Nutrition Challenge

Quarter 1: 1/6/20 - 2/7/20

Rethink that Drink

By Renell Ford, RDN, LD

Purpose: To be more mindful about liquid intake from high calorie/sugary beverages and increase daily water intake. 

 

How to enter: $10 buy in, due to Derek by 1/9/2020 (all proceeds will go to gym improvements i.e. the floors, equipment, events)  

Prize: Winner will get to pick an apparel item in the gym or the online store.

How to play: The challenge will be based off a point system, see instructions below:

  • Negative 1 point per every serving of high calorie/sugary beverage a day (anything more than 15 calories per serving i.e. soda, alcohol, beer, wine, juice, sweet tea, Gatorade)

  • Plus 1 point per day for every 64+ oz water consumed- limit 2 points per day, no extra points for anything over 128 oz

  • Plus 1 point per day for each WOD attended and/or 3 miles bike, 1 mile run, 2,000 meter ski erg, 2,000 meter row

 

Tracking: You will track your own points on the nutrition whiteboard at the gym

Questions: Direct them to Renell 

Next time you reach for a beverage to quench your thirst, give it a good once over first.
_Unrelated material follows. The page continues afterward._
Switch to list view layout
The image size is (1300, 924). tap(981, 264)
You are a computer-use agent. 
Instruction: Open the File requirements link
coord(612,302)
It might be a little shocking, but the average American consumes approximately 400 calories per day from sugary drinks. This adds up to a whopping 146,000 calories per year. To put that in perspective, an average runner would need to log somewhere around 1,400 miles just to burn those calories! If we were to convert this to pounds, that would equal 49 pounds; probably more than your New Year’s resolution weight loss goals.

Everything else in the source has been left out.